Pioneering Joint Surveillance: How Indonesia and Nepal Transform Public Health Systems

Indonesia and Nepal are pioneering a multi-source collaborative surveillance model that unites health, climate, laboratory, water, and research sectors to generate faster, smarter public health intelligence. Their integrated approach replaces fragmented systems, enabling more coordinated, data-driven responses to outbreaks such as dengue and cholera.


CoE-EDP, VisionRICoE-EDP, VisionRI | Updated: 12-12-2025 08:50 IST | Created: 12-12-2025 08:50 IST
Pioneering Joint Surveillance: How Indonesia and Nepal Transform Public Health Systems
Representative Image.

Indonesia and Nepal have become early laboratories for a new model of disease surveillance that draws on the combined strengths of ministries of health, climate agencies, universities such as the Bandung Institute of Technology and the National University of Singapore, and research institutions across both countries. As detailed in the WHO report on advancing multi-source collaborative surveillance, this model replaces fragmented information channels with an integrated ecosystem capable of generating real-time public health intelligence.
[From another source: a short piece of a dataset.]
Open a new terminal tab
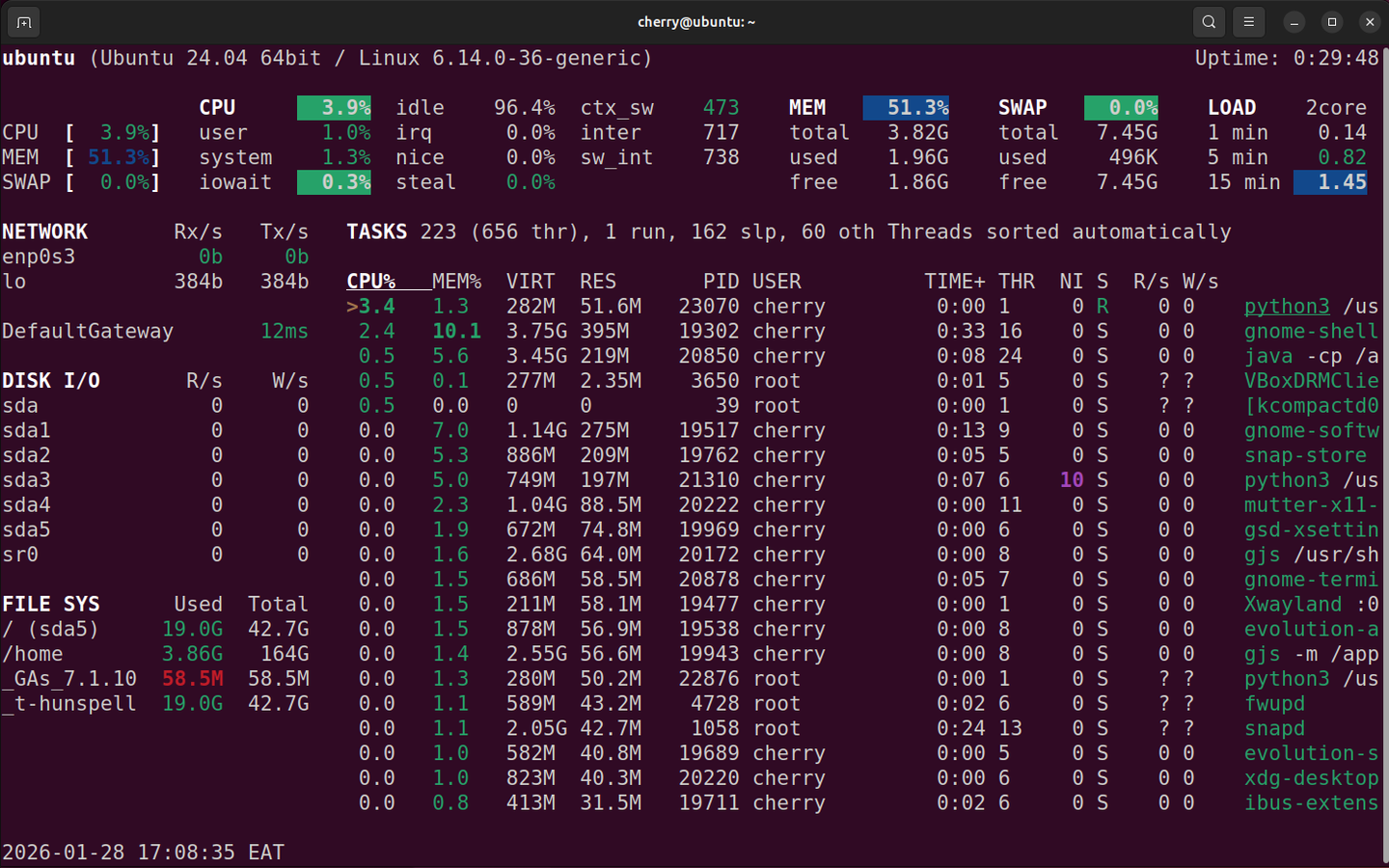Screen dimensions: 1389x868 coord(22,21)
Rooted in WHO’s 2022 framework on collaborative surveillance, the approach strengthens both system capacity and multisectoral cooperation, linking data from laboratories, climate services, community reporting, water systems, animal health agencies, and more.
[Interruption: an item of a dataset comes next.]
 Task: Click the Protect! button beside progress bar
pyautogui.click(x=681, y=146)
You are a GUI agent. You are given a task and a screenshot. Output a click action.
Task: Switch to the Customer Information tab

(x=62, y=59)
When Siloes Undermine Response

Both countries turned to MSCS after years of struggling with isolated data systems that weakened outbreak preparedness. In Indonesia, dengue information, ranging from syndromic surveillance and serotype data to meteorological indicators, was collected by different institutions that rarely shared insights. This hindered the Ministry of Health’s ability to triangulate patterns during outbreaks. Nepal faced a similarly fragmented landscape for cholera, reliant on EWARS, SORMAS, research projects, hotline reports, and water-quality surveillance scattered across ministries. With water, food, and health agencies using separate systems, coordination lagged when rapid cross-sector data was needed most. These weaknesses became stark during Indonesia’s surge of nearly 150,000 dengue cases by mid-2024 and Nepal’s recurring cholera outbreaks, catalyzing urgency for reform.

Workshops That Shifted Mindsets

The first step toward collaborative surveillance was selecting priority diseases requiring multisectoral cooperation, dengue for Indonesia and food- and water-borne diseases for Nepal. Ahead of their national workshops, ministries mapped data sources, decision processes, and system gaps. This preparation set the stage for two highly interactive 2.5-day workshops in Central Java and Kavre, bringing together more than 50–60 stakeholders from government, academia, civil society, and the private sector. Images in the report show participants clustered around whiteboards, building shared surveillance objectives and challenging longstanding assumptions. One remark captured the heart of the problem: “We don’t share data because we don’t know if you need it.” These workshops not only clarified gaps but also built trust, an essential ingredient for any collaborative surveillance ecosystem.

Turning Plans into Practical Platforms

Following the workshops, Indonesia moved swiftly to integrate diverse sources into its existing surveillance platform, originally launched in 2023. What once depended solely on monthly lab-confirmed dengue reports expanded to include climate data, real-time syndromic reporting, and weekly EWARS bulletins. Dashboards shown in the report display maps of precipitation, temperature trends and case numbers for Java, enabling daily joint monitoring by surveillance teams and emergency operations centres. Nepal, meanwhile, identified priority actions such as developing SOPs and MOUs for data sharing, training surveillance and laboratory staff, and designing interoperable information systems aligned with the country’s evolving Alert and Response Framework. Both countries demonstrated that MSCS is not just a conceptual shift, it is operational, measurable and already influencing decision-making.

Scaling Intelligence for the Future

Looking ahead, Indonesia aims to strengthen outbreak forecasting in partnership with climate agencies and universities, apply predictive models in provincial pilots, expand serotyping and vector surveillance capacity, and extend the MSCS approach to rabies and vaccine-preventable diseases. It also seeks to build structured channels between researchers and policy-makers to ensure scientific insights inform public health action. Nepal is formalizing MSCS within its national alert framework, preparing a detailed roadmap, expanding municipality-level surveillance and institutionalizing multi-sector data-sharing protocols across human health, animal health, water, food safety, and environmental sectors. Together, their progress signals a powerful shift: when surveillance systems embrace collaboration, they gain the intelligence needed for faster, smarter, life-saving decisions.